** Provided entries follows **
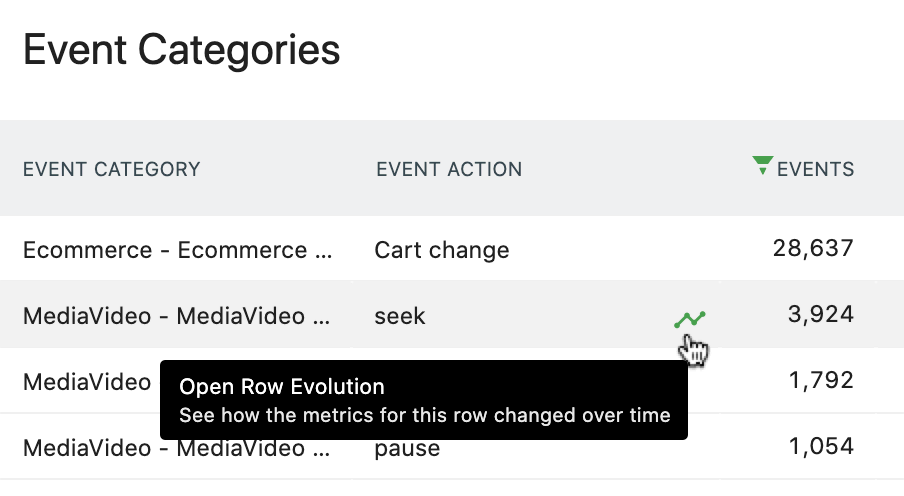Click the 1,054 events value
Viewport: 904px width, 496px height.
point(820,446)
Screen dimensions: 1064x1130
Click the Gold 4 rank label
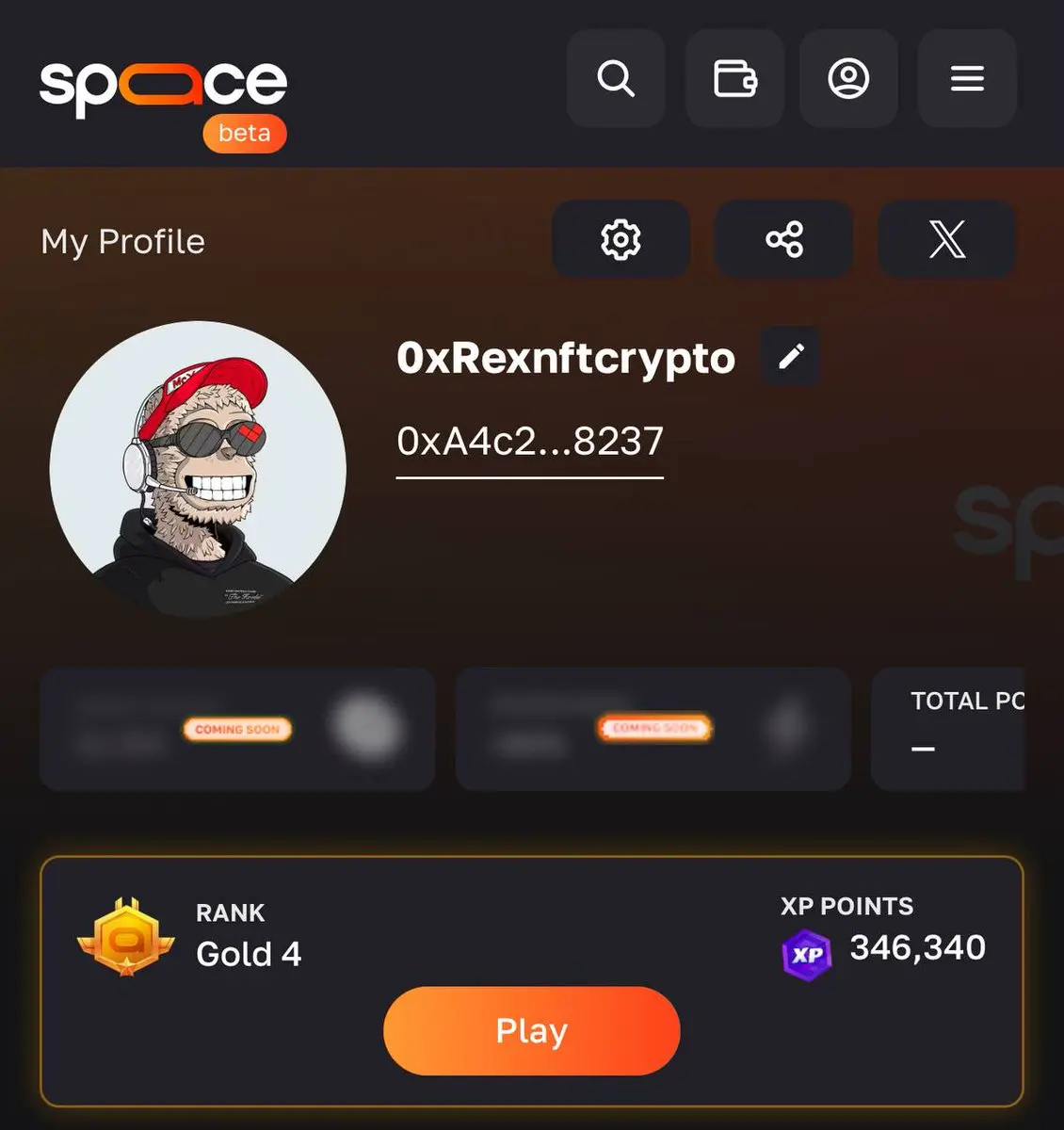click(x=249, y=954)
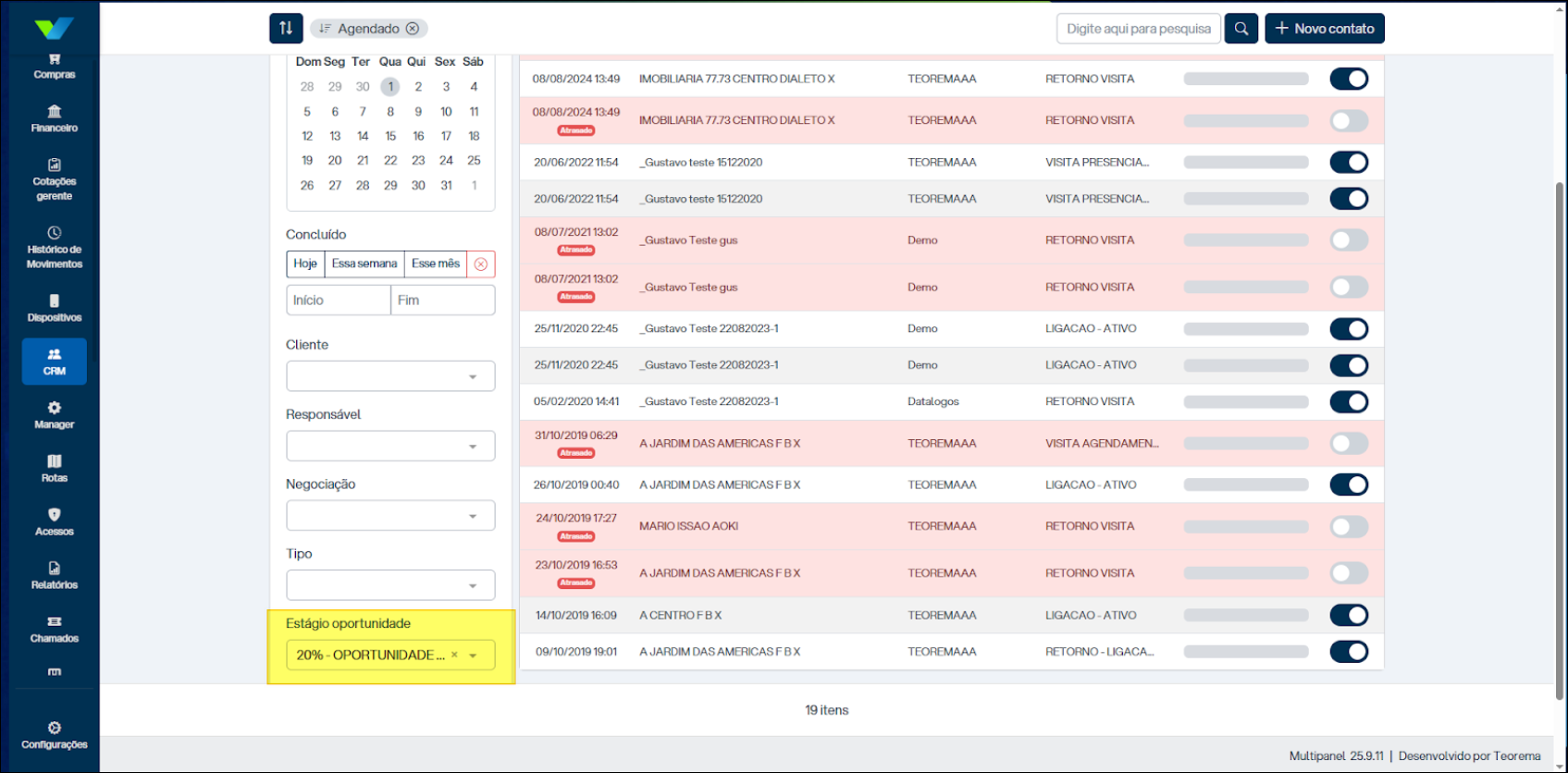The image size is (1568, 773).
Task: Open Histórico de Movimentos icon
Action: [55, 247]
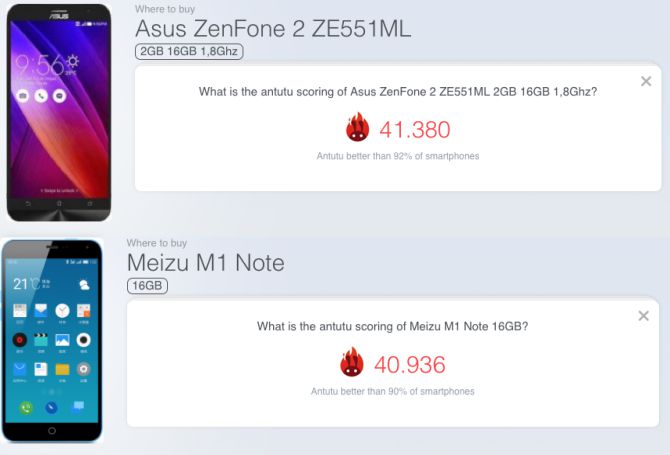Click the 40.936 AnTuTu score
Viewport: 670px width, 455px height.
(409, 364)
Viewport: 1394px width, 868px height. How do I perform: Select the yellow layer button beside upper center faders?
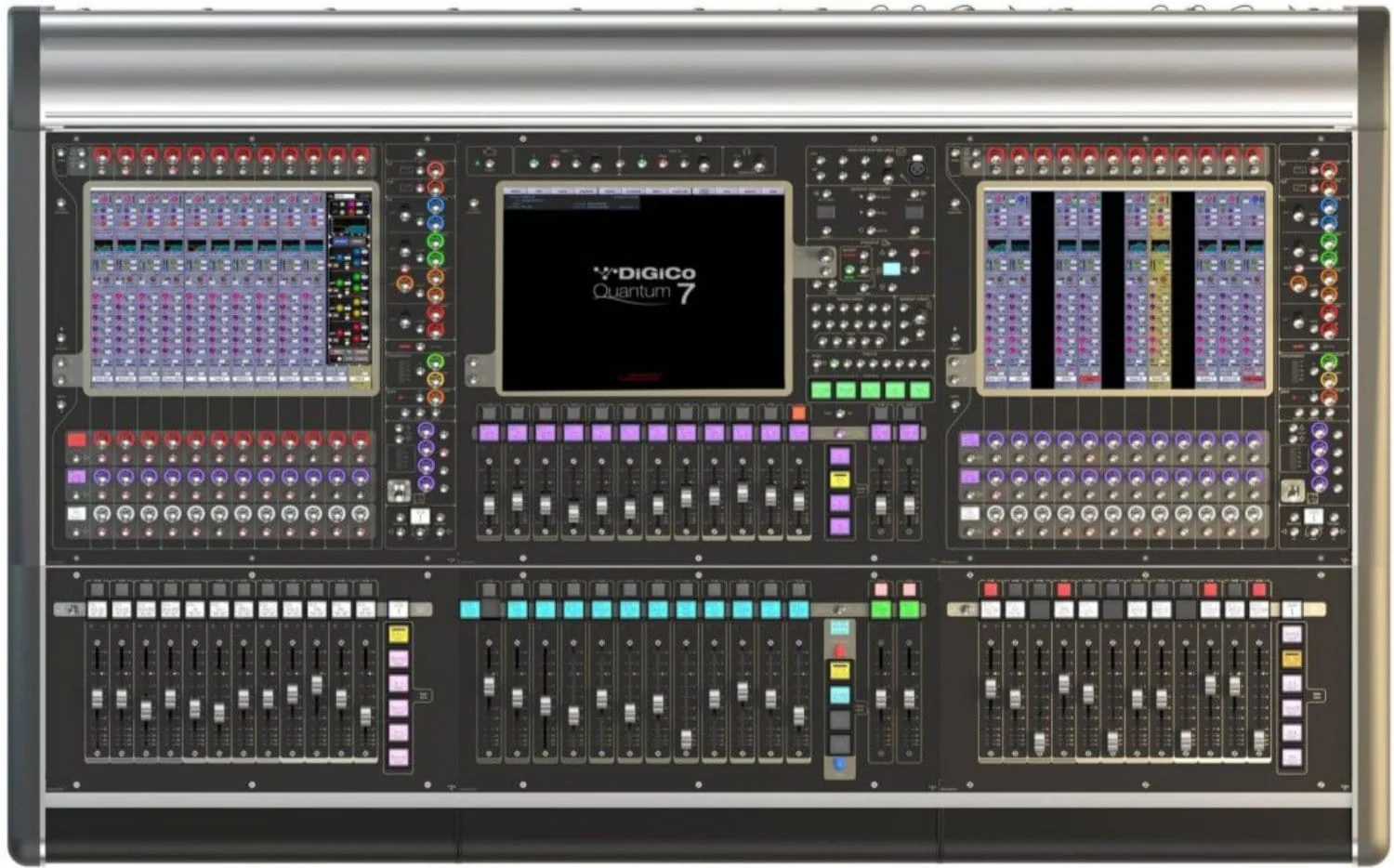point(840,480)
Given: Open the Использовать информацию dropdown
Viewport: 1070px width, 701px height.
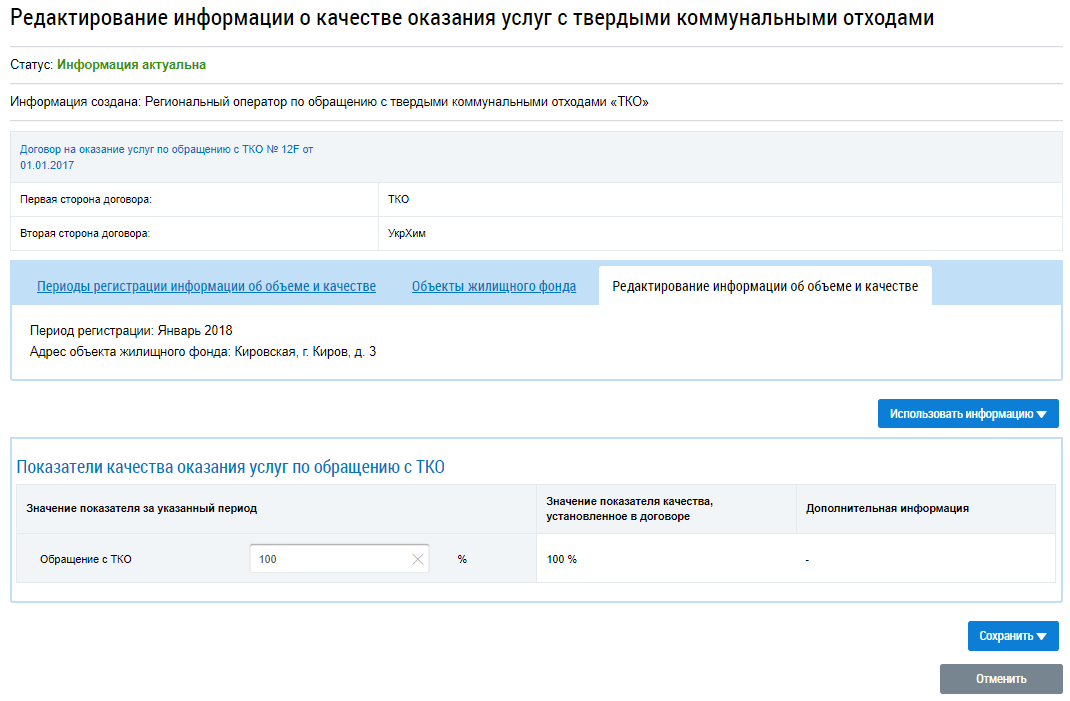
** End of Provided entries **
The lines from the one containing "Screen dimensions: 1064x1130" through the end of the data above are to be copied exactly, both ends included, and pictures are to be omitted.

Screen dimensions: 1064x1130
Click the Gold 4 rank label
click(x=249, y=954)
The image size is (1568, 773).
Task: Open Histórico de Movimentos icon
Action: [55, 247]
Click the 40.936 AnTuTu score
Viewport: 670px width, 455px height.
(409, 364)
Viewport: 1394px width, 868px height. How do I perform: Select the yellow layer button beside upper center faders?
point(840,480)
Given: Open the Использовать информацию dropdown
Viewport: 1070px width, 701px height.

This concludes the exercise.